EXCERPTED PASSAGE:
⁂

Breeding insect resistance into popcorn and sweet corn is becoming an increasingly important goal as more and more pesticides for food crops are taken off the market. In the Pacific Northwest, the advent of popcorn hybrids resistant to corn earworm could accelerate a trend toward increasing acreages of popcorn grown for food. Last year, farmers in Washington and Oregon planted about 5,000 acres of edible popcorn.

Popcorn vendors may find corn grown in the Snake and Columbia River Valleys, where humidity is low, to be very desirable, says Reed. After drying naturally and uniformly in fields, it pops up ruffler and is unlikely to have many kernels that don't pop.--By Ben Hardin, ARS.

Richard L. Wilson is in the USDAARS Plant Introduction Research Unit, G212 Agronomy Bldg., Iowa State University, Ames, IA 50011. Phone (515) 294-8583, fax number (515) 294-4880.

⁂

PROBLEM: In the passage on breeding insect-resistant popcorn, how many acres of edible popcorn did farmers in Washington and Oregon plant last year?

⁂

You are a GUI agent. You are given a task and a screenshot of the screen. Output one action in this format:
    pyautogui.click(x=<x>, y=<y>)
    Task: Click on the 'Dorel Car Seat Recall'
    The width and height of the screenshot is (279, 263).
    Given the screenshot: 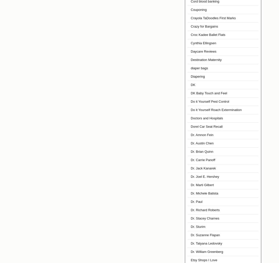 What is the action you would take?
    pyautogui.click(x=206, y=127)
    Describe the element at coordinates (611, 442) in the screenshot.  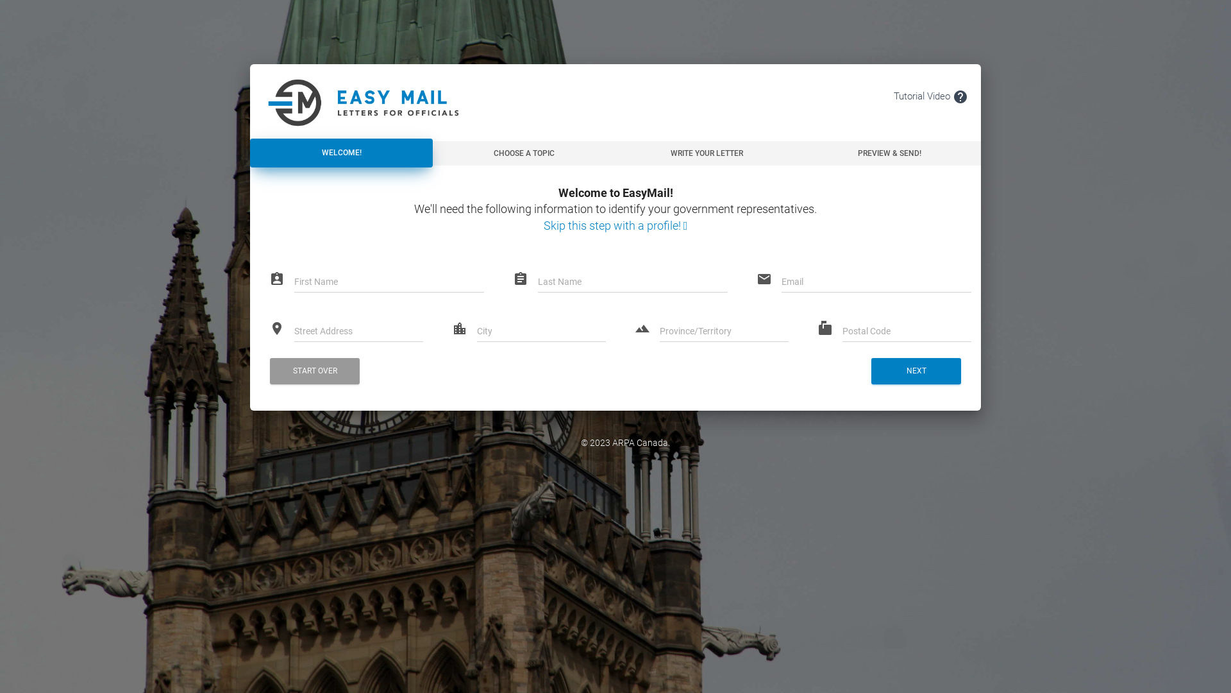
I see `'ARPA Canada'` at that location.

⁂

ANSWER BELOW: About 5,000 acres.